La firma gerundense Casademont, elaboradora de embutidos, desaparece para siempre como corporación independiente, tras más de sesenta años de existencia. Esta semana presentó suspensión de pagos. El expediente coincide con la oferta de compra recibida de un grupo aragonés del mismo ramo. Se ha pactado que éste adquiera la unidad productiva y a cambio se obliga a mantener la plantilla.
Tales hechos implican que la familia Casademont abandona el accionariado y la gestión. La primera ejecutiva, Adriana Casademont Ruhí, seguirá vinculada al mundo económico, al menos por el momento, en calidad de miembro del consejo de administración de Mapfre, gigante madrileño del seguro.
La cárnica catalana está especializada en fuet, salchichón, chorizo y jamón cocido. Arrastra deudas de 20 millones con la banca y de otros 10 con los proveedores. El activo apenas alcanza para cubrirlas. De ello se infiere el grave deterioro patrimonial que la casa ha experimentado en los últimos años.
A mediados de la pasada década, Casademont contaba con cerca de 15 millones en fondos propios. Semejantes recursos se han evaporado en la actualidad, como consecuencia de un alud incesante de tinta roja que ha anegado los resultados.
La compañía echó a andar en 1956 gracias al tesón de Jaime Casademont Perafita, hijo y nieto de charcuteros. En 1996 traspasó las máximas funciones directivas, en calidad de consejera delegada, a su hija Adriana Casademont, que a la sazón contaba 38 años.

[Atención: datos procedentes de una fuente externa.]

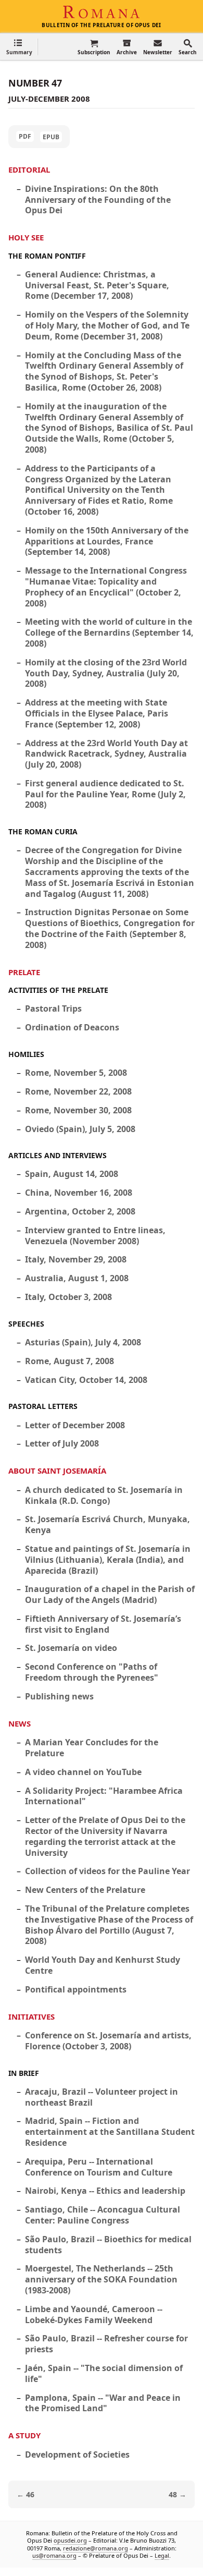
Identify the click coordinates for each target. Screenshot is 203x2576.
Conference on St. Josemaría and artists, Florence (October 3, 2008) (108, 2041)
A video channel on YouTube (83, 1772)
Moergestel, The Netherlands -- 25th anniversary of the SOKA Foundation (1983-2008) (101, 2279)
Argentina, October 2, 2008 (80, 1211)
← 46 (25, 2494)
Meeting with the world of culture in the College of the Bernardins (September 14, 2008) (109, 632)
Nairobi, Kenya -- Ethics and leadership (105, 2190)
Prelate (24, 972)
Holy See (26, 237)
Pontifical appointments (75, 1989)
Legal (162, 2555)
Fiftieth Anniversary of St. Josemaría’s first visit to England (103, 1624)
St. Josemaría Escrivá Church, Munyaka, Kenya (107, 1524)
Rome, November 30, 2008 (78, 1110)
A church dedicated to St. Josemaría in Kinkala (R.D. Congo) (104, 1495)
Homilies (26, 1054)
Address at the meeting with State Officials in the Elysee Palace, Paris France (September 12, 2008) (96, 713)
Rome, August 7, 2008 (69, 1361)
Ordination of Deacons (72, 1027)
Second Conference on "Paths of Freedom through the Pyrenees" (91, 1672)
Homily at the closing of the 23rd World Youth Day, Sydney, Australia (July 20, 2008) (106, 673)
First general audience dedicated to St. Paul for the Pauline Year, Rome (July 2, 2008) (105, 794)
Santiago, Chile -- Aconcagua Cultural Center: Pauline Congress (102, 2215)
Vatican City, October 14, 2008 (86, 1380)
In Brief (23, 2073)
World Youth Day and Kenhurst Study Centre (102, 1965)
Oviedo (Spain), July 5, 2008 (80, 1129)
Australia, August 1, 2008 (77, 1278)
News (19, 1723)
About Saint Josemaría (57, 1470)
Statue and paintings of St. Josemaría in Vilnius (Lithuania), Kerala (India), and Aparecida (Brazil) (108, 1559)
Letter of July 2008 (62, 1443)
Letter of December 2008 (75, 1425)
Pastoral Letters (43, 1406)
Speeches (26, 1324)
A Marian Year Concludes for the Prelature (91, 1747)
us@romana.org (54, 2555)
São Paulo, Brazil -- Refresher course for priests (106, 2343)
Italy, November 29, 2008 (75, 1259)
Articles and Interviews (57, 1155)
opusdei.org (70, 2541)
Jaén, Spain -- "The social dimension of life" (104, 2373)
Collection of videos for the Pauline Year (107, 1871)
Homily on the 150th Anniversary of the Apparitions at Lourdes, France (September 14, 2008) (106, 541)
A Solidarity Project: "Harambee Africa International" (104, 1796)
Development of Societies (77, 2454)
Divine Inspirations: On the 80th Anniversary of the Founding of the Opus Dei (98, 199)
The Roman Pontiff (47, 256)
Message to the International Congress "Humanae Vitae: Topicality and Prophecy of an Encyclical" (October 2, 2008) (106, 587)
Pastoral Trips (53, 1008)
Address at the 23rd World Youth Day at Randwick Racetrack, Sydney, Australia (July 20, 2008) (106, 754)
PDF (25, 136)
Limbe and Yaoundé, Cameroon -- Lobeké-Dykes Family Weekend (93, 2314)
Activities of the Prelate (58, 990)
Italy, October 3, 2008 (68, 1297)
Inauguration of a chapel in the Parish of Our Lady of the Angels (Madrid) (110, 1594)
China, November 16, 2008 (78, 1192)
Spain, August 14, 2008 (71, 1174)
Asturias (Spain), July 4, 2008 (83, 1342)
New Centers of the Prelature (85, 1889)
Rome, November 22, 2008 (78, 1091)
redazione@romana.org (95, 2548)
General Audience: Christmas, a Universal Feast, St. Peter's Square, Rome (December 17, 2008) (97, 285)
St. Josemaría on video (71, 1648)
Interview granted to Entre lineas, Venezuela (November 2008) (95, 1235)
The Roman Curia (43, 831)
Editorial (29, 169)
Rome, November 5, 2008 (76, 1072)
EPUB (51, 136)
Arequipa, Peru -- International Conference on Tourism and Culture (98, 2167)
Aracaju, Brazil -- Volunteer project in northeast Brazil (101, 2097)
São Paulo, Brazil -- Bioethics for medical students (108, 2244)
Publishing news (59, 1696)
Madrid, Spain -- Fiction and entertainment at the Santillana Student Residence (110, 2131)
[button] (19, 47)
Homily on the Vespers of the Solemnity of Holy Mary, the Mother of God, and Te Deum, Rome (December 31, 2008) (107, 325)
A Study (24, 2435)
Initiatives (31, 2016)
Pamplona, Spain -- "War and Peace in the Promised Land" (103, 2403)
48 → (177, 2494)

En el mundillo de las sociedades familiares se suele decir que el abuelo funda el negocio, el padre lo hace crecer y el nieto lo hunde. En el caso de Casademont no ha sido necesaria la arribada a la tercera generación. Con la segunda ha bastado
La pubilla dio en prodigar declaraciones a los medios a diestro y siniestro. Su facundia y desenvoltura se hicieron famosas. No hubo foro, cónclave o acto económico que no reclamara su presencia. Ella aprovechó todas las ocasiones para cantar las excelencias de su empresa y pregonar sus planes de crecimiento y expansión por el ancho mundo.
Base no faltaba. Bajo el mando del fundador, la marca había registrado un crecimiento vertiginoso y ocupaba un puesto privilegiado entre los cuatro mayores fabricantes del sector en España.
Su sucesora impulsó la modernización de la compañía, mediante copiosas inversiones industriales. Levantó una planta depuradora y otra cogeneradora. Asimismo fomentó la exportación. Consiguió la proeza de elevar las ventas exteriores del 10% a nada menos que el 55%.
Pese a los buenos propósitos y los esfuerzos desplegados, las circunstancias generales no acompañaron. Dos décadas después del traspaso de los poderes gerenciales, el balance es desolador. El giro es hoy 43 millones, frente a los 75 que contabilizaba cuando Adriana empuñó la batuta de mando. Las cuentas de estos veinte años arrojan como saldo un quebranto total de 27 millones.
En el mundillo de las sociedades familiares se suele decir que el abuelo funda el negocio, el padre lo hace crecer y el nieto lo hunde. En el caso de Casademont no ha sido necesaria la arribada a la tercera generación. Con la segunda ha bastado. Es una pena, porque el acervo industrial de Cataluña pierde otra empresa que llegó a pasear su pabellón por todo el orbe.